The Government Accountability Institute (GAI) is a conservative think tank located in Tallahassee, Florida. GAI was founded in 2012 by Peter Schweizer and Steve Bannon with funding from Robert Mercer and family. Schweizer serves as the group's president.

The group's stated goal is to investigate and expose government corruption, misuse of taxpayer money, and crony capitalism. It is registered as a nonpartisan organization, but largely focuses on the Democratic Party.

The group is known for promoting conspiracy theories about Hillary Clinton in 2016, as well as conspiracy theories about Joe Biden before the 2020 election.

Overview 
According to Bloomberg Businessweek, it is "a self-styled corruption watchdog group chaired and funded by conservative mega-donor Rebekah Mercer."
Members of GAI's board of directors include Steve Bannon, Peter Schweizer, Hunter Lewis, Ron Robinson (president of Young America's Foundation), and Wynton Hall.

GAI's research methods include analyzing tax filings, flight logs, and foreign government documents as well as engaging in data-mining on the deep web, which includes the 97% of information on the World Wide Web that isn't indexed by traditional search engines. It writes reports criticizing major politicians. It has worked with media outlets such as ABC News, 60 Minutes, and Newsweek to broadcast findings.

In the 2017 book Devil's Bargain, Joshua Green said Steve Bannon designed the organization to transfer partisan investigative reports to the mainstream media, which was based on his idea that mainstream reporters were more willing to report on public figures involved in scandals compared to partisan opinion, regardless of the sourcing.

Funding 
Between 2012 and 2014, GAI received donations of almost $4 million from the Mercer Family Foundation and the Koch brothers-affiliated Donors Trust.

In 2019, the New Yorker reported that most of the GAI's funding came from tax-exempt donations from the family foundation of Robert Mercer, and that in the organization's 2017 tax filings listed his daughter Rebekah as chairman of the GAI board.

Activities
The organization has most notably been involved with the research and publication of political books including Clinton Cash: The Untold Story of How and Why Foreign Governments and Businesses Helped Make Bill and Hillary Rich, Bush Bucks: How Public Service and Corporations Helped Make Jeb Rich, as well as the book Secret Empires: How the American Political Class Hides Corruption and Enriches Family and Friends, which was later cited as an initial source of the Biden–Ukraine conspiracy theory.

Clinton Cash, published in May 2015, is an investigation of donations made to the Clinton Foundation by foreign entities, paid speeches made by Bill and Hillary Clinton, and the Clintons' personal enrichment since leaving the White House in 2001.

Items listed in a dataset:

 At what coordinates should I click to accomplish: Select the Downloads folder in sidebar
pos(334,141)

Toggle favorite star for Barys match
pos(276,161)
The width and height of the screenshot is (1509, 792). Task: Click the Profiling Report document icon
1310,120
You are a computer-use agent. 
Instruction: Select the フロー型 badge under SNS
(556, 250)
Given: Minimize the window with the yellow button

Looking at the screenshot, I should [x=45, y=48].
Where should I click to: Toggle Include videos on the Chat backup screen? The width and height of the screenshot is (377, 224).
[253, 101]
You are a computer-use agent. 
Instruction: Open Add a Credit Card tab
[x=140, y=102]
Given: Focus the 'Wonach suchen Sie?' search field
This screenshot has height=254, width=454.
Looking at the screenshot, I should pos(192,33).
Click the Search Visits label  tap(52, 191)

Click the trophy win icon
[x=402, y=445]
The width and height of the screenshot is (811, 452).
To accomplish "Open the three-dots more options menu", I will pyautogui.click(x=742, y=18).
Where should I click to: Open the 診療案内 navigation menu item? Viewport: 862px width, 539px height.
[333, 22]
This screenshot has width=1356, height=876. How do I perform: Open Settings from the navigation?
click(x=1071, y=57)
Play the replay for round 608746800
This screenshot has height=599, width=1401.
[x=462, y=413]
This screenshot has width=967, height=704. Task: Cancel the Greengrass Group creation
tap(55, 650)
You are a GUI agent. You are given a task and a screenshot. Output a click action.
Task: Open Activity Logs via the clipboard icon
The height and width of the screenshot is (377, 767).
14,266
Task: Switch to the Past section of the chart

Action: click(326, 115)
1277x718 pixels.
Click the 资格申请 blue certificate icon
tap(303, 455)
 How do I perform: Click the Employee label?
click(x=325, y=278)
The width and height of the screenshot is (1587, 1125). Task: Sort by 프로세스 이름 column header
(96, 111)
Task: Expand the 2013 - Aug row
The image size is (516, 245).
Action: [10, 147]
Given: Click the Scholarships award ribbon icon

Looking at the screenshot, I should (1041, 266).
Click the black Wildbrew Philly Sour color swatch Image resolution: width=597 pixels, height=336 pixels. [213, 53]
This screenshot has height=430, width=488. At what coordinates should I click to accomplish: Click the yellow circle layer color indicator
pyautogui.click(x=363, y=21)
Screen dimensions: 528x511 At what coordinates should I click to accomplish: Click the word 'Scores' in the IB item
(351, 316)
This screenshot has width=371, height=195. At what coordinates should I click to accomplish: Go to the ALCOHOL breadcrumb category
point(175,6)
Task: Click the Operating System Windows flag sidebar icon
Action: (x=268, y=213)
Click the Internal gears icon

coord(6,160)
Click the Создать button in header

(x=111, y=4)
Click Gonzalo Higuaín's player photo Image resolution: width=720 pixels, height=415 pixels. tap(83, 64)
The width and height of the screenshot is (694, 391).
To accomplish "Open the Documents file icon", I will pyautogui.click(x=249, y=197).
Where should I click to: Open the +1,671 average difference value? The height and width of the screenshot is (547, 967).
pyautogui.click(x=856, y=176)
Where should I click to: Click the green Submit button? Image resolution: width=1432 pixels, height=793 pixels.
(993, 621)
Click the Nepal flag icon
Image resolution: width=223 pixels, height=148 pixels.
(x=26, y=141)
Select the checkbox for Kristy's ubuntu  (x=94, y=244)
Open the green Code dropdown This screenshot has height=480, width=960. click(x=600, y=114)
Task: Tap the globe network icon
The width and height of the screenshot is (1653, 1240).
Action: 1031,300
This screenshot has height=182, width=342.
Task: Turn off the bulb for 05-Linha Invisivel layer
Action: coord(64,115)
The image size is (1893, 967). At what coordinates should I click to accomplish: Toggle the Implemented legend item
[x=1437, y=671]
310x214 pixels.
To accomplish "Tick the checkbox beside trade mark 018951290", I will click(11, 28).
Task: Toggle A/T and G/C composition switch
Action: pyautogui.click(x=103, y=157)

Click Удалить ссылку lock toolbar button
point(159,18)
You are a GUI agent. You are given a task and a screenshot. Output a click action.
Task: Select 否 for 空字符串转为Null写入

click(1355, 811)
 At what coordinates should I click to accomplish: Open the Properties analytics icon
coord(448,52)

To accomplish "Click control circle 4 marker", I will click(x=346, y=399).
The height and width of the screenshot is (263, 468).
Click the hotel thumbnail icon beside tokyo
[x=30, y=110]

**Objective:**
Answer these questions using the passage on the Government Accountability Institute:
1. In what year was the group founded, and by whom?
2. About how much did it receive in donations between 2012 and 2014 from the Mercer Family Foundation and Donors Trust?
3. In what month and year was Clinton Cash published?

**The reply:**
1. 2012, by Peter Schweizer and Steve Bannon.
2. Almost $4 million.
3. May 2015.